Tuesday, September 30, 2014

Colour of Music Festival, Charleston Oct. 22-26, 2014 Highlights Black Women Composers e.g. Joyce Solomon Moorman, Nkeiru Okoye & Dominique Le Gendre

Le Chevalier de Saint-Georges (1745-1799),
a prominent composer and violinist who was also
France's best fencer and leader of a Black Legion
in the French Revolution is featured at
AfriClassical.com

Joyce Solomon Moorman

The Second Annual Colour of Music Festival (COMF) October 22-26, 2014 showcases the breadth and influence of blacks on the classical music world past and present. The five-day festival features top black musicians, vocalists, and orchestra leaders from across the globe performing piano, organ, voice recitals, and chamber works performed in historic venues across the City of Charleston SC.

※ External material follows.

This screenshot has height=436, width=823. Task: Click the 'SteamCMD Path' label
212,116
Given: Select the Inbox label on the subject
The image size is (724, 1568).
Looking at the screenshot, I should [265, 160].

A key feature of the 2014 Festival is the performance of works by three noted living black female composers: Nigerian-American Nkeiru Okoye, Trinidadian Dominique Le Gendre, and New York-based, South Carolina native Joyce Solomon Moorman.  Additional works by female black composers will feature Margaret Bond’s (1913-1972) I’ve Known Rivers and Florence Beatrice Smith Price’s (1887-1953) Night, Dances in the Canebrakes and Suite No. 1 for Organ.

Additional highlights on black female composers’ influences will be front and center on Thursday, October 23 at 8:30am with a special talk presented by Dr. Louise Toppin of the University of North Carolina, Chapel Hill on black female composers’ contributions to classical music with acclaimed violinist and COMF Concertmaster Jessica McJunkins providing musical accompaniment.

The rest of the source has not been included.